Stored records
--------------------

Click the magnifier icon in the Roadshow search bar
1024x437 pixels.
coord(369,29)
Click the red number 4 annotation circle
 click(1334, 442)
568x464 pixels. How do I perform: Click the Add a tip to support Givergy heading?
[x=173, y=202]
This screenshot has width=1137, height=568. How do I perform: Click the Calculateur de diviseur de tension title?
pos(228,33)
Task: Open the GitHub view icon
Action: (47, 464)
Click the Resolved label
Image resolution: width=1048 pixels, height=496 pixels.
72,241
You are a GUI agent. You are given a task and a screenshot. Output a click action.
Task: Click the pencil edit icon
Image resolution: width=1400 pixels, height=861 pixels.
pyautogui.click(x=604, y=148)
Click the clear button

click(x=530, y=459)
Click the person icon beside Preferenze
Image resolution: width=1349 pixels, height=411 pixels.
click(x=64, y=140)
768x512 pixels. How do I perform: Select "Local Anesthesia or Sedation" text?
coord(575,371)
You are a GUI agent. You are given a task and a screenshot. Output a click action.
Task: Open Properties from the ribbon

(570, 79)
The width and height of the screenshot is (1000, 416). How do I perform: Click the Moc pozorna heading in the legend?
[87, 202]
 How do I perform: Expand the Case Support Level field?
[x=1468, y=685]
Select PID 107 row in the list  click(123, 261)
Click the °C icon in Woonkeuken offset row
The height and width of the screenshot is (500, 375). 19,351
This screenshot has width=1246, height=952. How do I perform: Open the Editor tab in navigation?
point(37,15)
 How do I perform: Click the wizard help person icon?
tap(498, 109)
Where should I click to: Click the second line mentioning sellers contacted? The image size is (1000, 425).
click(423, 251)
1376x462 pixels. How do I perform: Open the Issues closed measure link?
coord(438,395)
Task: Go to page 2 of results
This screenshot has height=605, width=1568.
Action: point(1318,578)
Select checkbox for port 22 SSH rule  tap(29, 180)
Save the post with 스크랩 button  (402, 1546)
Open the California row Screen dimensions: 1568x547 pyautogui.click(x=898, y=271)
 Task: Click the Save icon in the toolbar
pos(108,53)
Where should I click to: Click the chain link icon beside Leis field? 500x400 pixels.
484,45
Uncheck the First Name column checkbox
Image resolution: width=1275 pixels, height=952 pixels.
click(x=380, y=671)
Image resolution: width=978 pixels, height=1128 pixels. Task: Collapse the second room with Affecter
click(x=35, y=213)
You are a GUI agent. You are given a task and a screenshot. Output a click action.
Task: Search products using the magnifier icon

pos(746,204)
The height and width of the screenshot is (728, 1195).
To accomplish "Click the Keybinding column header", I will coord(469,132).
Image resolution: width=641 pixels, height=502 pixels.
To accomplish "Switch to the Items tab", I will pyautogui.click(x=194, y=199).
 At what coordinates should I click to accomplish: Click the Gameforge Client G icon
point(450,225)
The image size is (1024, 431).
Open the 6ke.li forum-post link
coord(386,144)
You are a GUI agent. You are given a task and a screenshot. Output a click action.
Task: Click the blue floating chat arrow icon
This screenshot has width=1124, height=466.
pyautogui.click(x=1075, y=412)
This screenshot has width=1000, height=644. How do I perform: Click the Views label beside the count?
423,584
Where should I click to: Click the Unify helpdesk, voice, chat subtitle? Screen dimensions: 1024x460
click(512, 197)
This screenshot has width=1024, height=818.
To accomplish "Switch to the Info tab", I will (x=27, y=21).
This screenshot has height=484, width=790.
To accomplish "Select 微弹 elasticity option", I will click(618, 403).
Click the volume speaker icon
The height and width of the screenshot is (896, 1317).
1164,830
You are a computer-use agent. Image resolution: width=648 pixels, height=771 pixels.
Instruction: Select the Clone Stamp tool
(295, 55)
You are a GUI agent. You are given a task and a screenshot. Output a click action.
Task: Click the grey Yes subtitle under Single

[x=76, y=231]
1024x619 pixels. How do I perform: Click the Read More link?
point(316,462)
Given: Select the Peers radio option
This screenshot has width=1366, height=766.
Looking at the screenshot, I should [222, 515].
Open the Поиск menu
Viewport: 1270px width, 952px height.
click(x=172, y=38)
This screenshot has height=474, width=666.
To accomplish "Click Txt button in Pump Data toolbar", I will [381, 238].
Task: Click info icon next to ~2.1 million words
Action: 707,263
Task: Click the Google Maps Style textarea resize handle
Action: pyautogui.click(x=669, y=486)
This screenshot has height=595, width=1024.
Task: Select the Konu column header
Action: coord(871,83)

--------------------

Task requirements
Retype all of the lines shown above, keeping each one exact.

Answer section
Click the magnifier icon in the Roadshow search bar
1024x437 pixels.
coord(369,29)
Click the red number 4 annotation circle
 click(1334, 442)
568x464 pixels. How do I perform: Click the Add a tip to support Givergy heading?
[x=173, y=202]
This screenshot has width=1137, height=568. How do I perform: Click the Calculateur de diviseur de tension title?
pos(228,33)
Task: Open the GitHub view icon
Action: (47, 464)
Click the Resolved label
Image resolution: width=1048 pixels, height=496 pixels.
72,241
You are a GUI agent. You are given a task and a screenshot. Output a click action.
Task: Click the pencil edit icon
Image resolution: width=1400 pixels, height=861 pixels.
pyautogui.click(x=604, y=148)
Click the clear button

click(x=530, y=459)
Click the person icon beside Preferenze
Image resolution: width=1349 pixels, height=411 pixels.
click(x=64, y=140)
768x512 pixels. How do I perform: Select "Local Anesthesia or Sedation" text?
coord(575,371)
You are a GUI agent. You are given a task and a screenshot. Output a click action.
Task: Open Properties from the ribbon

(570, 79)
The width and height of the screenshot is (1000, 416). How do I perform: Click the Moc pozorna heading in the legend?
[87, 202]
 How do I perform: Expand the Case Support Level field?
[x=1468, y=685]
Select PID 107 row in the list  click(123, 261)
Click the °C icon in Woonkeuken offset row
The height and width of the screenshot is (500, 375). 19,351
This screenshot has width=1246, height=952. How do I perform: Open the Editor tab in navigation?
point(37,15)
 How do I perform: Click the wizard help person icon?
tap(498, 109)
Where should I click to: Click the second line mentioning sellers contacted? The image size is (1000, 425).
click(423, 251)
1376x462 pixels. How do I perform: Open the Issues closed measure link?
coord(438,395)
Task: Go to page 2 of results
This screenshot has height=605, width=1568.
Action: point(1318,578)
Select checkbox for port 22 SSH rule  tap(29, 180)
Save the post with 스크랩 button  (402, 1546)
Open the California row Screen dimensions: 1568x547 pyautogui.click(x=898, y=271)
 Task: Click the Save icon in the toolbar
pos(108,53)
Where should I click to: Click the chain link icon beside Leis field? 500x400 pixels.
484,45
Uncheck the First Name column checkbox
Image resolution: width=1275 pixels, height=952 pixels.
click(x=380, y=671)
Image resolution: width=978 pixels, height=1128 pixels. Task: Collapse the second room with Affecter
click(x=35, y=213)
You are a GUI agent. You are given a task and a screenshot. Output a click action.
Task: Search products using the magnifier icon

pos(746,204)
The height and width of the screenshot is (728, 1195).
To accomplish "Click the Keybinding column header", I will coord(469,132).
Image resolution: width=641 pixels, height=502 pixels.
To accomplish "Switch to the Items tab", I will pyautogui.click(x=194, y=199).
 At what coordinates should I click to accomplish: Click the Gameforge Client G icon
point(450,225)
The image size is (1024, 431).
Open the 6ke.li forum-post link
coord(386,144)
You are a GUI agent. You are given a task and a screenshot. Output a click action.
Task: Click the blue floating chat arrow icon
This screenshot has width=1124, height=466.
pyautogui.click(x=1075, y=412)
This screenshot has width=1000, height=644. How do I perform: Click the Views label beside the count?
423,584
Where should I click to: Click the Unify helpdesk, voice, chat subtitle? Screen dimensions: 1024x460
click(512, 197)
This screenshot has width=1024, height=818.
To accomplish "Switch to the Info tab", I will (x=27, y=21).
This screenshot has height=484, width=790.
To accomplish "Select 微弹 elasticity option", I will click(618, 403).
Click the volume speaker icon
The height and width of the screenshot is (896, 1317).
1164,830
You are a computer-use agent. Image resolution: width=648 pixels, height=771 pixels.
Instruction: Select the Clone Stamp tool
(295, 55)
You are a GUI agent. You are given a task and a screenshot. Output a click action.
Task: Click the grey Yes subtitle under Single

[x=76, y=231]
1024x619 pixels. How do I perform: Click the Read More link?
point(316,462)
Given: Select the Peers radio option
This screenshot has width=1366, height=766.
Looking at the screenshot, I should [222, 515].
Open the Поиск menu
Viewport: 1270px width, 952px height.
click(x=172, y=38)
This screenshot has height=474, width=666.
To accomplish "Click Txt button in Pump Data toolbar", I will [381, 238].
Task: Click info icon next to ~2.1 million words
Action: 707,263
Task: Click the Google Maps Style textarea resize handle
Action: pyautogui.click(x=669, y=486)
This screenshot has height=595, width=1024.
Task: Select the Konu column header
Action: coord(871,83)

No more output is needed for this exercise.